## [Selected passage]
================
[jira] [Commented] (IMPALA-9469) ORC scanner vectorization for collection types

ASF subversion and git services (Jira) Sun, 04 Feb 2024 23:53:42 -0800


    [ 
https://issues.apache.org/jira/browse/IMPALA-9469?page=com.atlassian.jira.plugin.system.issuetabpanels:comment-tabpanel&focusedCommentId=17814218#comment-17814218
 ]


ASF subversion and git services commented on IMPALA-9469:
---------------------------------------------------------

Commit 1292d18ad6d34053bd275feb54597d1b68d07840 in impala's branch 
refs/heads/branch-3.4.2 from stiga-huang
[ https://gitbox.apache.org/repos/asf?p=impala.git;h=1292d18ad ]

IMPALA-11444: Fix wrong results when reading wide rows from ORC

After IMPALA-9228, ORC scanner reads rows into scratch batch where we
perform conjuncts and runtime filters. The survived rows will be picked
by the output row batch. We loop this until the output row batch is
filled (1024 rows by default) or we finish reading the ORC batch (1024
rows by default).

Usually the loop will have only 1 iteration since the scratch batch
capacity is also 1024. All rows of the current ORC batch can be
materialized into the scratch batch. However, when reading wide rows
that have tuple size larger than 4096 bytes, the scratch batch capacity
will be reduced to be lower 1024, i.e. the scratch batch can store less
than 1024 rows. In this case, we need more iterations in the loop.

The bug is that we didn't commit rows to the output row batch after each
iteration. The suvived rows will be ovewritten in the second iteration.
================
## [Information provided]
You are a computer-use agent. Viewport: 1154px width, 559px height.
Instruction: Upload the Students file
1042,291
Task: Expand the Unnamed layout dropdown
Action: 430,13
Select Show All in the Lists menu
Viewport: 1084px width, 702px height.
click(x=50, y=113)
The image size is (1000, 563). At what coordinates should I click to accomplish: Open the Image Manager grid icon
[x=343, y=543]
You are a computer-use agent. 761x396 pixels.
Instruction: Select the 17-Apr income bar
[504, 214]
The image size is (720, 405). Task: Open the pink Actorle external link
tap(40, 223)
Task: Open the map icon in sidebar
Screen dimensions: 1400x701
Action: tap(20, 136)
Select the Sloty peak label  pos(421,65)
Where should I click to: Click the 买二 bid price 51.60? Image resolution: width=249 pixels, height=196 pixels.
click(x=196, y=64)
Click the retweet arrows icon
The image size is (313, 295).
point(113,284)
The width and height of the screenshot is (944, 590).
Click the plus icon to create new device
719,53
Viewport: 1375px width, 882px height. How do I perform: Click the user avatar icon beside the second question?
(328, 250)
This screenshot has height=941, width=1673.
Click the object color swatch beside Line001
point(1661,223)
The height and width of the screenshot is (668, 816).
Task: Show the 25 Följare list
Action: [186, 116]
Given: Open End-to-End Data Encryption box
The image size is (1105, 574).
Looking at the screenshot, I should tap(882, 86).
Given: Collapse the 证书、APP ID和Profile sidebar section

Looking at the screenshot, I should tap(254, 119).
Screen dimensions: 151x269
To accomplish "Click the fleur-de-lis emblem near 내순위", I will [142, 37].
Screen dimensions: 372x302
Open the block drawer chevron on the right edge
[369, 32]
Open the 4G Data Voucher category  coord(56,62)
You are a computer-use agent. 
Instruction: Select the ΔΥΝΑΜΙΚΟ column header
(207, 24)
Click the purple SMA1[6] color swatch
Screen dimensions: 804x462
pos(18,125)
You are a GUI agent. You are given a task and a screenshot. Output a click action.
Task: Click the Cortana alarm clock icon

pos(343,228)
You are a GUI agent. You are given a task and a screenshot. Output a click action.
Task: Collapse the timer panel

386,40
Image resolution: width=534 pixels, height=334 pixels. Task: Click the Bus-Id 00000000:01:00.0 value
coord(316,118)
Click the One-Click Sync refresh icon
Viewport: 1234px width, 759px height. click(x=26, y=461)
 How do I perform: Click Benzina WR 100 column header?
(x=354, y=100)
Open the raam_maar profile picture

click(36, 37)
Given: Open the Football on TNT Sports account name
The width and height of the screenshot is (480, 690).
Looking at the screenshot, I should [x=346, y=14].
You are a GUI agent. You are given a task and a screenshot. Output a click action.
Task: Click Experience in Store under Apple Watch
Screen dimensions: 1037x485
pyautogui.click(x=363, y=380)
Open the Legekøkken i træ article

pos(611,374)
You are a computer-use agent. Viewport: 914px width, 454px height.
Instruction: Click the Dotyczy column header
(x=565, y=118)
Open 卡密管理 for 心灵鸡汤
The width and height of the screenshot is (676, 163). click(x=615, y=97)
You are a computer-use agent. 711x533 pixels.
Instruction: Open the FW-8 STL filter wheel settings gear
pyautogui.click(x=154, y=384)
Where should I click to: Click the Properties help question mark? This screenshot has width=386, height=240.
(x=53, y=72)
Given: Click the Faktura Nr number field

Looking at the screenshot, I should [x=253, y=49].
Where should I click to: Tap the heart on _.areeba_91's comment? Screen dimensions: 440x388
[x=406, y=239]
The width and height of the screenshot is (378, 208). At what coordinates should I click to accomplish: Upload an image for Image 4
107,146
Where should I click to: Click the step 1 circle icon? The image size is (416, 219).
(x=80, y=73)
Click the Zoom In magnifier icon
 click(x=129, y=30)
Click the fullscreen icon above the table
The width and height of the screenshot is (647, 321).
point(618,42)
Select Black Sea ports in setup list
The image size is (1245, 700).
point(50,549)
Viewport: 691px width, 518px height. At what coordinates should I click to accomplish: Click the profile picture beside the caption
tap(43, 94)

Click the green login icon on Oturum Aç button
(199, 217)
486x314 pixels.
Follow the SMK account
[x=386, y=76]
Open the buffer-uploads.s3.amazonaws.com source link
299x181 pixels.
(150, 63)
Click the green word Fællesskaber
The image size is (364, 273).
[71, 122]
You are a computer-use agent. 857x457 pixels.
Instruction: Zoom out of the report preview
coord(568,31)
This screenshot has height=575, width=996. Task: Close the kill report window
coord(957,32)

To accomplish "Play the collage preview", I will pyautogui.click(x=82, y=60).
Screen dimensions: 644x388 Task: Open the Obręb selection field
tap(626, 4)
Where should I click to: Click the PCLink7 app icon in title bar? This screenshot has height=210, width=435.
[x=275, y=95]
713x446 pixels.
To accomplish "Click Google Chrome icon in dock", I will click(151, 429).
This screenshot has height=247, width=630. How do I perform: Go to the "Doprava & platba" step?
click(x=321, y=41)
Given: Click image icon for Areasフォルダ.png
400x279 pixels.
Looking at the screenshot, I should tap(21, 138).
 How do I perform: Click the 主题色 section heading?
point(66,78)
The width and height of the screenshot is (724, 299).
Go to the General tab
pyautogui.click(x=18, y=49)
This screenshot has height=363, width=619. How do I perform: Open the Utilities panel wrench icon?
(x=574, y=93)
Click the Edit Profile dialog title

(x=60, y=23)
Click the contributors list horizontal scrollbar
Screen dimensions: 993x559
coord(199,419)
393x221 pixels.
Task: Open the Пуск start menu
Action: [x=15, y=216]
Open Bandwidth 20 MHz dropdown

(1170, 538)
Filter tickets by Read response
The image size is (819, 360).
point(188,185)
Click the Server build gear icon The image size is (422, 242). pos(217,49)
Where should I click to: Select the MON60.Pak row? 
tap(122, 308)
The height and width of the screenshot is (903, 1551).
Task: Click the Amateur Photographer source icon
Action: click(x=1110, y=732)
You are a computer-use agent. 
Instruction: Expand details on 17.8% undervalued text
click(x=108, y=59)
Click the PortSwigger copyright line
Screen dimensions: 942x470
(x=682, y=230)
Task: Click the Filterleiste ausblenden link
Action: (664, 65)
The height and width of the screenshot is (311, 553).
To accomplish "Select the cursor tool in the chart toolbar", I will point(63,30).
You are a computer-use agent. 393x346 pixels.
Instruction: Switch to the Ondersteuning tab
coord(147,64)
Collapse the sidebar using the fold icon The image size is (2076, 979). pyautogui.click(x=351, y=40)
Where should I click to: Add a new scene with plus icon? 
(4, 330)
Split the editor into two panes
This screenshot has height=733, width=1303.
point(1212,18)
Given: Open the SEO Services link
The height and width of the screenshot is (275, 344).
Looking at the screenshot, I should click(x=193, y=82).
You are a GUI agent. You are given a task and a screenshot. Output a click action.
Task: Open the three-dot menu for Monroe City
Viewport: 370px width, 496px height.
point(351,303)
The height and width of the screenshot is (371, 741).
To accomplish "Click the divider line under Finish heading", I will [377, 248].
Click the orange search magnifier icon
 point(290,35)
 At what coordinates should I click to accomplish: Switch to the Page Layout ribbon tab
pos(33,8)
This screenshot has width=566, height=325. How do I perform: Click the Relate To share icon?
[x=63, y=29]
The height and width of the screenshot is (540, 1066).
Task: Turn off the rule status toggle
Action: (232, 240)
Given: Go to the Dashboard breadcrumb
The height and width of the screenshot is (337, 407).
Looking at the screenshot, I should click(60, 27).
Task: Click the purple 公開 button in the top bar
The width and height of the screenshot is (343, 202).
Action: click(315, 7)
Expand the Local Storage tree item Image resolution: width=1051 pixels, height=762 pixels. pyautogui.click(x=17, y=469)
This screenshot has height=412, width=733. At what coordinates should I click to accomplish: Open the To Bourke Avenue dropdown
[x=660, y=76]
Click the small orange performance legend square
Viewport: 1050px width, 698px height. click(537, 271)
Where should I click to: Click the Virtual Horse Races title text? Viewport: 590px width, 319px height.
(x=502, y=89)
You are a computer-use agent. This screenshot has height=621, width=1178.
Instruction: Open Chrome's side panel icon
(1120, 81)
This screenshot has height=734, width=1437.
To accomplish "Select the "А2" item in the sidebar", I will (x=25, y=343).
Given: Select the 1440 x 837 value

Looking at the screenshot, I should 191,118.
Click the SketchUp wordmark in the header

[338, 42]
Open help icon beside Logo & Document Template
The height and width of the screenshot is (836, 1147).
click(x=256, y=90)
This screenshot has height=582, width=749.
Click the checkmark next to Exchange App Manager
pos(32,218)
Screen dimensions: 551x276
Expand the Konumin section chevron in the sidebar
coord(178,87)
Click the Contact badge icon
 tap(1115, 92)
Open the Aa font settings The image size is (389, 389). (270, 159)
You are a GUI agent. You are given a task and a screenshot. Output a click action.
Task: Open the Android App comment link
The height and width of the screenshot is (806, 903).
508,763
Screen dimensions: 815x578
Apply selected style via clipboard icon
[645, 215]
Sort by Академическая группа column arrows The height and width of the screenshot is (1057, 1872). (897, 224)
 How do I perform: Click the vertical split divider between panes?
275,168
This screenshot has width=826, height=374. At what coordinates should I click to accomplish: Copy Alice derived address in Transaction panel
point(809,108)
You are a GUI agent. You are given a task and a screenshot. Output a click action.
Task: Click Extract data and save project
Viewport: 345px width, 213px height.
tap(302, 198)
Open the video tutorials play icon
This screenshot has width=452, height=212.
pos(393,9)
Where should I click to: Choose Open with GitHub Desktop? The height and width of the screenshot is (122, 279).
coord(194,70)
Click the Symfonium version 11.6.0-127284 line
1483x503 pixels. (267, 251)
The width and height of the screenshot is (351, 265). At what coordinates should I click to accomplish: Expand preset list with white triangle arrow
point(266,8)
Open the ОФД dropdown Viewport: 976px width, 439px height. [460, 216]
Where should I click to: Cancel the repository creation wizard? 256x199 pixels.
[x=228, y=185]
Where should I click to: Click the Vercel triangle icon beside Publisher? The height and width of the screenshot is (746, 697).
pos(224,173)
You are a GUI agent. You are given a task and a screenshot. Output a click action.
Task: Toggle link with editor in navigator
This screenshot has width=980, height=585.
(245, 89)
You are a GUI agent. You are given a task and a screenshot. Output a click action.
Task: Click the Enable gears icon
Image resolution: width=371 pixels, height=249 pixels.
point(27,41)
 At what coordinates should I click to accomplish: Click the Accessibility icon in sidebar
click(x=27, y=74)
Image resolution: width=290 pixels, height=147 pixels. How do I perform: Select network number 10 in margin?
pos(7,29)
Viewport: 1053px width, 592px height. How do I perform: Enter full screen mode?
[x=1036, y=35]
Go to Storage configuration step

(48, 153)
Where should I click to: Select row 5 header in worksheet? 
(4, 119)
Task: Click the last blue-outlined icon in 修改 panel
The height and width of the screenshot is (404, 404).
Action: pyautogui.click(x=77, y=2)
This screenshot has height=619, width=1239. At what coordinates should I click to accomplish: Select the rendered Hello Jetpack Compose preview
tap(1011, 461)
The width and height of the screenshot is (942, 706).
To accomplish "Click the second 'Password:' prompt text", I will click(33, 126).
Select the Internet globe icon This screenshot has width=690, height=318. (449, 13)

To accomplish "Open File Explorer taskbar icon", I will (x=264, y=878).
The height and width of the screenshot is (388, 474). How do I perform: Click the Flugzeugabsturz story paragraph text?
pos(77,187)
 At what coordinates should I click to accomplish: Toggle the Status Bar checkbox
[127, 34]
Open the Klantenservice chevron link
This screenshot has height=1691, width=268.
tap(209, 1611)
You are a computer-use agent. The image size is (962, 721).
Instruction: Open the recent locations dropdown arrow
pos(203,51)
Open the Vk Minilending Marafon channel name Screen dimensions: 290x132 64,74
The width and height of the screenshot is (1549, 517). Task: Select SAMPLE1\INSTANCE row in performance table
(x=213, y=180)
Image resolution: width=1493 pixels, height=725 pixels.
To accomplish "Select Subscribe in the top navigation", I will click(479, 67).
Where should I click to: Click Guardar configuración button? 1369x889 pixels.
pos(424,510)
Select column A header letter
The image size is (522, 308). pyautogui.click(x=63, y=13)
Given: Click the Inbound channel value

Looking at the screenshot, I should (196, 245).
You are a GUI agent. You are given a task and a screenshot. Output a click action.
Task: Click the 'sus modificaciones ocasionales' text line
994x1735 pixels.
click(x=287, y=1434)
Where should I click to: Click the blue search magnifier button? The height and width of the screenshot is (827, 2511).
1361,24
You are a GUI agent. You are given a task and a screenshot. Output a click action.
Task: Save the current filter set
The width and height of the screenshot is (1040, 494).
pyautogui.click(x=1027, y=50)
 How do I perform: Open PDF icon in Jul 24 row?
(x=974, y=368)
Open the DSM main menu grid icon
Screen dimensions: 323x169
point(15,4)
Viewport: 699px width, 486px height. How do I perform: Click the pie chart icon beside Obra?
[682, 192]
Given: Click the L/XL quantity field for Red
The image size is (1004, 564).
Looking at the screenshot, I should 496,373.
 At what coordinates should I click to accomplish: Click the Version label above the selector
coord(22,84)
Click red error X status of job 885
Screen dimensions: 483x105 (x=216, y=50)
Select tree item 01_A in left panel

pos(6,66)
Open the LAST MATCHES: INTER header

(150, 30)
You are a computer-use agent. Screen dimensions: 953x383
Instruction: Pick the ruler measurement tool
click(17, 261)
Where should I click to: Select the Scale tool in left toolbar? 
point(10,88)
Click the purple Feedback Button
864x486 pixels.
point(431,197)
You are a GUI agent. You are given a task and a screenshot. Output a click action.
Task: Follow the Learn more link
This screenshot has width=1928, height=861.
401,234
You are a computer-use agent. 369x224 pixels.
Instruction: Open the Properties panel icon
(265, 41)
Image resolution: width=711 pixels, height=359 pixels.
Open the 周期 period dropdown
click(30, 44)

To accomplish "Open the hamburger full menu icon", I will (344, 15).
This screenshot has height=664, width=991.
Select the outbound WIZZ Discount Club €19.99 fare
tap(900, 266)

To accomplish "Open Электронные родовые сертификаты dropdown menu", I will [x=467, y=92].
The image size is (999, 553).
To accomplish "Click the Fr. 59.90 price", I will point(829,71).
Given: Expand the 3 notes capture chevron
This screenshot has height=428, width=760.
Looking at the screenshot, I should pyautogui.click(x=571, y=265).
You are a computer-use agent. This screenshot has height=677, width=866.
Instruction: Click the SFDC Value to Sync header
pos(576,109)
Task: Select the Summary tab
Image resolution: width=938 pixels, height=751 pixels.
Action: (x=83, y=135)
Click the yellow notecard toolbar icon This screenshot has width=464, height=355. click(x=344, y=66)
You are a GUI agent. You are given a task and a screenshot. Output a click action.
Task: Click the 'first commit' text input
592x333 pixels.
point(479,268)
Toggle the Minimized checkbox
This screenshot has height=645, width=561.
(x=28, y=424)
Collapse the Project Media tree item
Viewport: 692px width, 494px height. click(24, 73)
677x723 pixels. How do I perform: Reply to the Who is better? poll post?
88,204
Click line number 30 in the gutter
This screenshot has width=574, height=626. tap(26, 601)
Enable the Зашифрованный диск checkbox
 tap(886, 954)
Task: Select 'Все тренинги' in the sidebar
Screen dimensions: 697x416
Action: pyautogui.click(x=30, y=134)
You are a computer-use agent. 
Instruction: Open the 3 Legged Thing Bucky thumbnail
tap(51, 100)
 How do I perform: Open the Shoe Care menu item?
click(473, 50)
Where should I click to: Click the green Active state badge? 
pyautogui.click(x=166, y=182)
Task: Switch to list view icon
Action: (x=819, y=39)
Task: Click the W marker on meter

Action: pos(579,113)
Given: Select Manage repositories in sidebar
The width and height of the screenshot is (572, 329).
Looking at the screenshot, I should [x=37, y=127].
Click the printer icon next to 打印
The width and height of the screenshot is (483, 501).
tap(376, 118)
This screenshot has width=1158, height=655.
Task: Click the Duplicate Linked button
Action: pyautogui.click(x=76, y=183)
================
## [Problems to solve]
a – In the ORC scanner commit message, why does the loop usually run only one iteration?
b – Reproduce the records from their first line up to and including the line that contains "Select the Sloty".
The text and the records are unrelated to each other.

## [Solutions for each task]
a – The scratch batch capacity is also 1024 rows, the same as the default ORC batch size. So all rows of the current ORC batch can be materialized into the scratch batch in one pass.

b –
You are a computer-use agent. Viewport: 1154px width, 559px height.
Instruction: Upload the Students file
1042,291
Task: Expand the Unnamed layout dropdown
Action: 430,13
Select Show All in the Lists menu
Viewport: 1084px width, 702px height.
click(x=50, y=113)
The image size is (1000, 563). At what coordinates should I click to accomplish: Open the Image Manager grid icon
[x=343, y=543]
You are a computer-use agent. 761x396 pixels.
Instruction: Select the 17-Apr income bar
[504, 214]
The image size is (720, 405). Task: Open the pink Actorle external link
tap(40, 223)
Task: Open the map icon in sidebar
Screen dimensions: 1400x701
Action: tap(20, 136)
Select the Sloty peak label  pos(421,65)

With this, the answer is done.